The Algorithm Was Supposed to Save Lives, Deaths Rose Instead

Published March 2025

In 2019, UPMC quietly rolled out what it called a breakthrough. The Pittsburgh-based health giant had spent years building a machine learning algorithm, trained on records from more than 1.25 million patients, designed to predict which surgical patients were most likely to die or suffer a serious complication. Deployed across 20 of its hospitals, the tool would scan patient charts each morning and flag the highest-risk cases before surgeons ever made the first incision. The goal, according to Dr. Aman Mahajan, the algorithm's lead architect, was to give clinicians "a more objective, data-driven assessment of who might run into trouble after surgery."

The data suggests that assessment was not enough.

Surgical team in operating room

The Rise

Federal records show that in the years following the algorithm's deployment, the rate of deaths among surgical patients who experienced serious but treatable complications climbed sharply across UPMC's hospitals. At UPMC Altoona, the rate rose from 161 deaths per 1,000 such patients in the 2019–2021 period to 259 by 2022–2024, a 61 percent increase that now ranks Altoona first in the country for this measure, the highest PSI-04 mortality rate of any of the 1,524 hospitals reporting to CMS in the most recent data. UPMC Hamot rose from 158 to 234, and UPMC Mercy from 169 to 234, both ranking in the top 15 nationally.

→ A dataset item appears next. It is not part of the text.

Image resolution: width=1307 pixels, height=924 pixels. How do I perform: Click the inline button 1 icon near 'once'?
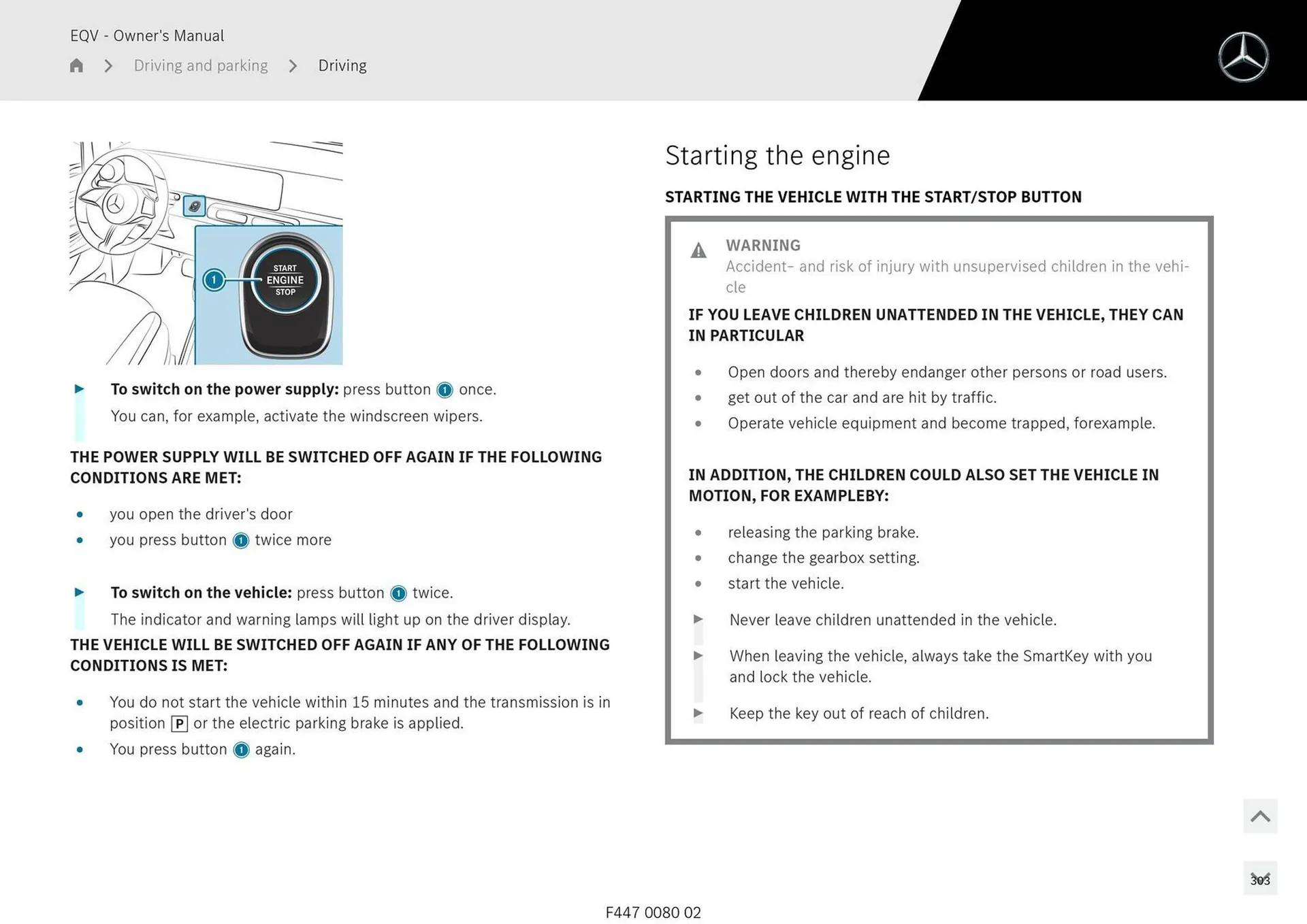coord(444,390)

Across the UPMC system, the rate climbed from 149 to 195, well above both the Pennsylvania state average and the national benchmark, each of which rose only modestly over the same period.

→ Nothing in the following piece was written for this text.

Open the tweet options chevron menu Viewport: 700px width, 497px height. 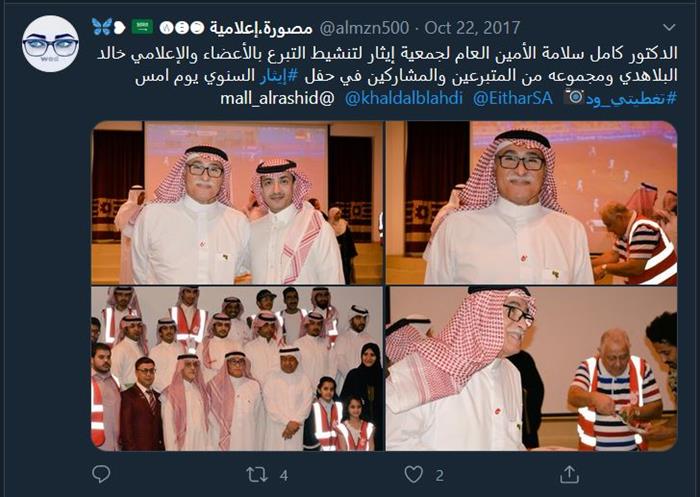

The measure, PSI-04, tracked by the Centers for Medicare and Medicaid Services, is designed specifically to capture deaths that should not have happened. It counts surgical patients who develop a serious complication and then die, with the underlying assumption that these are deaths medicine had a chance to prevent. Dr. Mahajan, in an interview, acknowledged the weight of that framing. "PSI-04 focuses on patients who developed serious complications and then died, cases where medicine, theoretically, had an opportunity to intervene," he said. "When that number increases, it raises a fundamental question: Were high-risk patients identified but not effectively managed? Or were the interventions insufficient? Prediction is only the first step. What matters is what happens after the risk is identified."

Screenshot

In theory, the tool was designed to trigger a chain of action. Each morning, surgical teams would receive a list of flagged patients, prompting, as Dr. Mahajan described it, "heightened vigilance, perhaps additional monitoring, consultations, or changes to surgical planning." But he acknowledged the gap between alert and outcome is not automatic. "An algorithm can demonstrate strong predictive accuracy, but that does not automatically improve outcomes. There has to be a clear workflow: Who responds to the alert? What resources are mobilized? Is there adequate staffing to act on those warnings? Without an effective response system, prediction alone does not save lives."

The Gap

UPMC has not responded to questions about the divergence between the algorithm's promised outcomes and its hospitals' PSI-04 trajectory. One defense the health system might offer is that its patients are simply becoming sicker and more complex over time. Dr. Mahajan pushed back on that framing. "PSI-04 is risk-adjusted," he said. "It's designed to account for underlying illness. If rates are rising substantially above state and national benchmarks, it suggests there may be structural factors at play beyond patient mix alone."

Waffle chart showing excess deaths by healthcare system compared to US benchmark

Each square represents 1 excess death per 100,000 patients compared to the US national benchmark

His broader conclusion was pointed. "AI is a tool, not a solution," he said. "If a hospital system promotes AI as a safety breakthrough, it also assumes responsibility for demonstrating that it improves real-world outcomes. Otherwise, we risk mistaking predictive sophistication for clinical effectiveness."

For the patients counted in rising mortality rates, that distinction is not academic.